Byte swapping streams

From: ·············@planet.nl
Subject: Byte swapping streams
Date: Mon, 27 Aug 2007 13:36:39 +0000
Message-ID: <1188221799.835416.178780@w3g2000hsg.googlegroups.com>

Hi all,

I have written some tools to read/write astronomical data formats
using CMUCL. For these formats, it is necessary to byte swap the data
before storing or after reading on little endian machines. With
Allegro and CMUCL, I can, and do,  use READ-VECTOR/WRITE-VECTOR from
SIMPLE-STREAMS. Is there something comparable available in Lispworks
or SBCL?

Regards,

Michiel Brentjens

Re: Byte swapping streams Zach Beane
- Re: Byte swapping streams ·············@planet.nl

From: Zach Beane
Subject: Re: Byte swapping streams
Date: Mon, 27 Aug 2007 13:50:39 +0000
Message-ID: <m37inhaxxs.fsf@unnamed.xach.com>

·············@planet.nl writes:

> Hi all,
>
> I have written some tools to read/write astronomical data formats
> using CMUCL. For these formats, it is necessary to byte swap the data
> before storing or after reading on little endian machines.
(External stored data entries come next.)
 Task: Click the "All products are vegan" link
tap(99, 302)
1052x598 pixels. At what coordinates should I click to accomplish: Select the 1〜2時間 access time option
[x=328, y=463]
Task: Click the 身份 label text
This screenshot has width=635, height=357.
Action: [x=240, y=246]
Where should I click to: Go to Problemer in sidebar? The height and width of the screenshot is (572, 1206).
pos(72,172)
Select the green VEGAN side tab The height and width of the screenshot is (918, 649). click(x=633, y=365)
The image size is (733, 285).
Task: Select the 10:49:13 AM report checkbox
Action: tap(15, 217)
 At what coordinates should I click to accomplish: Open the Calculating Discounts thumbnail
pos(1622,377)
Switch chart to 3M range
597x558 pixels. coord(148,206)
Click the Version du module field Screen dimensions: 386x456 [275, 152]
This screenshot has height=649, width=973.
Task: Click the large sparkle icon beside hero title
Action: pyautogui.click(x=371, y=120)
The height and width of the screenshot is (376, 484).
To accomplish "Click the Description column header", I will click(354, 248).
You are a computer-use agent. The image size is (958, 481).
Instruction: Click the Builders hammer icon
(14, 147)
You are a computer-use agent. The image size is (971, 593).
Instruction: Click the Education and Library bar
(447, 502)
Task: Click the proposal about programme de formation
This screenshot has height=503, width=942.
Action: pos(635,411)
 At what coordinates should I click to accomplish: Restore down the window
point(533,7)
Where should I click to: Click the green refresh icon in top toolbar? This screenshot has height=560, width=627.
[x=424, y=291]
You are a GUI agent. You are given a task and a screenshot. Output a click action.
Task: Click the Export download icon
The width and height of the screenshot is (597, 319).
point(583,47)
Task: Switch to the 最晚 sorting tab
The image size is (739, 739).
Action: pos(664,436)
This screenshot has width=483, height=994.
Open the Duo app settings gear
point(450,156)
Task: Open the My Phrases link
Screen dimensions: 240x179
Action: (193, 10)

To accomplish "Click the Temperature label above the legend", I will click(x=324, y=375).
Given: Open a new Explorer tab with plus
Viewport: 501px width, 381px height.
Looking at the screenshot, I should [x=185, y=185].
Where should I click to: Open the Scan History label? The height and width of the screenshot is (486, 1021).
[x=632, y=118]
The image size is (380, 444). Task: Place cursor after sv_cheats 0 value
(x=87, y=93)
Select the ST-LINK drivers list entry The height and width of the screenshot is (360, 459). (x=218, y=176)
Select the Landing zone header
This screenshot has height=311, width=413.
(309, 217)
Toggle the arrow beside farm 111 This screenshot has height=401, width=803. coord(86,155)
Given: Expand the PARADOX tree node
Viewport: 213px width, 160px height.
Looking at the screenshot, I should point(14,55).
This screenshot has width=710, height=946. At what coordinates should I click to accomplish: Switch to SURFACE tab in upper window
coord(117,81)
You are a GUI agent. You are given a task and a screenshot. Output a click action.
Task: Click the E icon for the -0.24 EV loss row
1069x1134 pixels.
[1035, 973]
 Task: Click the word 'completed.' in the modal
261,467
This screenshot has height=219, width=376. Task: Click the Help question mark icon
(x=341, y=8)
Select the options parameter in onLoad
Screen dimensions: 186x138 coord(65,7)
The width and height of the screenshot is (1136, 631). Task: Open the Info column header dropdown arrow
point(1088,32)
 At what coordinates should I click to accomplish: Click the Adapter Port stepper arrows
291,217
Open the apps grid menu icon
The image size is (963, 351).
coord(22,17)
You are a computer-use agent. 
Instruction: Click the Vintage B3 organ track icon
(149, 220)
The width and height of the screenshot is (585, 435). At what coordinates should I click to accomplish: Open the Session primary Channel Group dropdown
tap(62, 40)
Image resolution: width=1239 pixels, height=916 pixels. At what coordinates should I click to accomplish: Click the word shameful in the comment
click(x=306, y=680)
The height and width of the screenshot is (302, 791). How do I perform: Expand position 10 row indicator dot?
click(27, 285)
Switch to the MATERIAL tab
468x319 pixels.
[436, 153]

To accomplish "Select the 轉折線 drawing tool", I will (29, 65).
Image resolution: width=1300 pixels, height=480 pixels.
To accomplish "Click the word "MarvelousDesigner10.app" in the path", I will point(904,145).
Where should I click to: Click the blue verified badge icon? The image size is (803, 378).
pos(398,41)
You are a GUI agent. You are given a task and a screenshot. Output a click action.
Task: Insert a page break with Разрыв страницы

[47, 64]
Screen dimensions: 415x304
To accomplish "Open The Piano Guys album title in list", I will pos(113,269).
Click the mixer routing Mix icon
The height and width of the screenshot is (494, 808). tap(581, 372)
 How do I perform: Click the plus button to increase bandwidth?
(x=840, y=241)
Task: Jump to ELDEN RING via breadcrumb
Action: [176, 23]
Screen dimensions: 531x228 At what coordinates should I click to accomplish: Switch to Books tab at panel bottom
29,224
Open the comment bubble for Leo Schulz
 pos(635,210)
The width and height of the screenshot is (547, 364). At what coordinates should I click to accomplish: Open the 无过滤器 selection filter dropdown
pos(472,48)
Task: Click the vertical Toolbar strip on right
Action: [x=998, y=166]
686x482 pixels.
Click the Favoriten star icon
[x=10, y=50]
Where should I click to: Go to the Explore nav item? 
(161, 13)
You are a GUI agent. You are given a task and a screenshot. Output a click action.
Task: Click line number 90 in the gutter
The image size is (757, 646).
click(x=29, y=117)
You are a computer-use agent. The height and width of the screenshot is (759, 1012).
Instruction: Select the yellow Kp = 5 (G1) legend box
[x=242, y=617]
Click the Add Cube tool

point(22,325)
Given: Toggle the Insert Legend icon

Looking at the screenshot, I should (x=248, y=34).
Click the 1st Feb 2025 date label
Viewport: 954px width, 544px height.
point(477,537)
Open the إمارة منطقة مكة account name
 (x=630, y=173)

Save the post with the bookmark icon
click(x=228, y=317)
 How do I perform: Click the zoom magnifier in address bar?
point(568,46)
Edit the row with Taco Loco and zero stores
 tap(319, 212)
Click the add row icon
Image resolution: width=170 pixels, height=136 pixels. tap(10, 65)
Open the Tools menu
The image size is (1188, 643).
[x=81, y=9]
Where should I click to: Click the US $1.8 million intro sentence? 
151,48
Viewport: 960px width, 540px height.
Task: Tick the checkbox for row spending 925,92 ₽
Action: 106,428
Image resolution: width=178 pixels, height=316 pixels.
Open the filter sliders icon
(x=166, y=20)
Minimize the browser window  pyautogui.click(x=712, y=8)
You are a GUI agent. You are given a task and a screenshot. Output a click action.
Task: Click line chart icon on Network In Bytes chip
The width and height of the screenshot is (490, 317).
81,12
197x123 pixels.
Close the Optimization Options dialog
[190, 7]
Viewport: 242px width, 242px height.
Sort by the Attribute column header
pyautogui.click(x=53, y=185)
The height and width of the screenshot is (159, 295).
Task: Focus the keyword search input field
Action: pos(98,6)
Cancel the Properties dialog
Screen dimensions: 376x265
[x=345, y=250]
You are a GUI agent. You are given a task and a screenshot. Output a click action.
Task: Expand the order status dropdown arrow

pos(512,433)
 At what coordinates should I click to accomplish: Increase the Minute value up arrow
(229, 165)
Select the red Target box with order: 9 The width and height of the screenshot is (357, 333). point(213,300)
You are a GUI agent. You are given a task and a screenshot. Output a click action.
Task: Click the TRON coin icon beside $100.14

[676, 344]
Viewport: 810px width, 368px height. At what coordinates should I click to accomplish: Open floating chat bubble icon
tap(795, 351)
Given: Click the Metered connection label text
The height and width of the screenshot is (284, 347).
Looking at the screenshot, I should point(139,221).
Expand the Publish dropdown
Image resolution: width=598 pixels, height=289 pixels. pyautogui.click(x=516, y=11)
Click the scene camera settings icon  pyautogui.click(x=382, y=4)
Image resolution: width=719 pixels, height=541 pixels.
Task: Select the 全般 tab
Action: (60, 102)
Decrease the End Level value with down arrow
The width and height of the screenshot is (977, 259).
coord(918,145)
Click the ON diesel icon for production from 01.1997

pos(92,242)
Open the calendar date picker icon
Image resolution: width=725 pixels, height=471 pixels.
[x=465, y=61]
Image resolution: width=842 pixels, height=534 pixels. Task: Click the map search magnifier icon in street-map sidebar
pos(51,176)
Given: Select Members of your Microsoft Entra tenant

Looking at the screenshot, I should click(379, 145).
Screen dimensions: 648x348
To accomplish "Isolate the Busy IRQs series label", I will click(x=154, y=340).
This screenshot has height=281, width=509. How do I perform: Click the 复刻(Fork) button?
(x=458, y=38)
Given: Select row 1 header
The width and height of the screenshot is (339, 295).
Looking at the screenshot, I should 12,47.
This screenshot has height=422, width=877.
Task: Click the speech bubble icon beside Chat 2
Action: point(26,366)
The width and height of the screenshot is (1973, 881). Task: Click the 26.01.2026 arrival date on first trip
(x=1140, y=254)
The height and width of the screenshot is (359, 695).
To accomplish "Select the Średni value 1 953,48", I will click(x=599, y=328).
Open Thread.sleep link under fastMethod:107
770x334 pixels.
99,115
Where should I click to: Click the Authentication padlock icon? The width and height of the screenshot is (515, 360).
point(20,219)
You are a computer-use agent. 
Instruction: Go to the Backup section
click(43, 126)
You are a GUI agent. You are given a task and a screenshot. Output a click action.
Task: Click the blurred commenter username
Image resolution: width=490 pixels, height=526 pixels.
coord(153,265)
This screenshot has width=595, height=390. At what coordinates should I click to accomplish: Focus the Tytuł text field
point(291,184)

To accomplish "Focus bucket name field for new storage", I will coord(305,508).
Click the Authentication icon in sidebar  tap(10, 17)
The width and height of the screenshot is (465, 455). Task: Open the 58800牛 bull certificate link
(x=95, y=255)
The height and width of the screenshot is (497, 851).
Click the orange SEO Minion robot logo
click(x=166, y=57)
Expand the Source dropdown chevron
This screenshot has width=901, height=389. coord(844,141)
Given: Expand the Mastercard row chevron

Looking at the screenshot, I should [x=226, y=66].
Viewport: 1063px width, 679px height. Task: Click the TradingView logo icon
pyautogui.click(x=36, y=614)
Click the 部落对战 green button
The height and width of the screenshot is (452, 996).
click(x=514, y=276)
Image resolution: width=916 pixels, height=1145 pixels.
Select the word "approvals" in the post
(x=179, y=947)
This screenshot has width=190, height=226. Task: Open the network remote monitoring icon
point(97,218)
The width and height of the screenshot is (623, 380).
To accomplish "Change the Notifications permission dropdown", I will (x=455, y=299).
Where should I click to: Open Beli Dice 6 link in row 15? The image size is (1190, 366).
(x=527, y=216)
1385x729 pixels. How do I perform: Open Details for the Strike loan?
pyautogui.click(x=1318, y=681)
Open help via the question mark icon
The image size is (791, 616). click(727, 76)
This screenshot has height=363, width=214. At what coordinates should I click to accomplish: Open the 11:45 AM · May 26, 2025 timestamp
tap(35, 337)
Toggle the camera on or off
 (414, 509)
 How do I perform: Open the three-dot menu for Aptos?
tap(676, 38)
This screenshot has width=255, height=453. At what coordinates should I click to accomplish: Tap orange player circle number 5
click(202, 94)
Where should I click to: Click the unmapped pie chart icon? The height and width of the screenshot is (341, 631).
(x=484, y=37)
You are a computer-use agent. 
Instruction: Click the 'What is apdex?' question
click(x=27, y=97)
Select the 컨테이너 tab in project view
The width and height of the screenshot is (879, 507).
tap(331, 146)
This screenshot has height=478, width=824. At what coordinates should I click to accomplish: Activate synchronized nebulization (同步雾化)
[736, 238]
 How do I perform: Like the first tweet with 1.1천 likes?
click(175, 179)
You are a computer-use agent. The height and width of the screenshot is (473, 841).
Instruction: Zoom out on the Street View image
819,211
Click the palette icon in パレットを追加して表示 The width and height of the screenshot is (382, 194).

With
> Allegro and CMUCL, I can, and do,  use READ-VECTOR/WRITE-VECTOR from
> SIMPLE-STREAMS. Is there something comparable available in Lispworks
> or SBCL?

I use READ-SEQUENCE and WRITE-SEQUENCE (or just READ-BYTE and
WRITE-BYTE) on (unsigned-byte 8) streams, and assemble integers from
octets myself.

Some file formats, like ESRI GIS shapefiles, mix big- and
little-endian data in the same file, and sometimes in the same
header. Fun stuff.

Zach

From: ·············@planet.nl
Subject: Re: Byte swapping streams
Date: Mon, 27 Aug 2007 14:34:39 +0000
Message-ID: <1188225279.558182.143350@19g2000hsx.googlegroups.com>

On Aug 27, 3:50 pm, Zach Beane <····@xach.com> wrote:
> ·············@planet.nl writes:
> > Hi all,
>
> > I have written some tools to read/write astronomical data formats
> > using CMUCL. For these formats, it is necessary to byte swap the data
> > before storing or after reading on little endian machines. With
> > Allegro and CMUCL, I can, and do,  use READ-VECTOR/WRITE-VECTOR from
> > SIMPLE-STREAMS. Is there something comparable available in Lispworks
> > or SBCL?
>
> I use READ-SEQUENCE and WRITE-SEQUENCE (or just READ-BYTE and
> WRITE-BYTE) on (unsigned-byte 8) streams, and assemble integers from
> octets myself.
>
> Some file formats, like ESRI GIS shapefiles, mix big- and
> little-endian data in the same file, and sometimes in the same
> header. Fun stuff.
>
> Zach

I have been implementing a similar sort of "compatibility layer" in
SBCL myself. 16 and 32 bit Integers are no problem. However, things
get interesting when you want to read large quantities of IEEE 32 bit
and 64 bit floating point numbers *efficiently* (kind of a requirement
when processing data files bigger than 1 GB). I have stolen and
optimized a bit of code from IEEE-FLOATS (http://common-lisp.net/
project/ieee-floats/), but especially reading and byte-swapping 64 bit
numbers on a 32 bit machine using SBCL 1.0.5 is not nearly as fast as
the CMUCL 19c READ-VECTOR implementation. The bit I came up with for
64 bit floating point numbers follows:


;; Stolen from IEEE-FLOATS...
(defun decode-float64 (bits)
   (declare (optimize (speed 3) (safety 1))
            (type (unsigned-byte 64) bits))
   (let* ((sign (ldb (byte 1 63) bits))
          (exponent (ldb (byte 11 52) bits))
          (significand (ldb (byte 52 0) bits)))
     (if (zerop exponent) (setf exponent 1)
         (setf (ldb (byte 1 52) significand) 1))
     (unless (zerop sign) (setf significand (- significand)))
     (scale-float (float significand 1.0d0) (- exponent 1075))))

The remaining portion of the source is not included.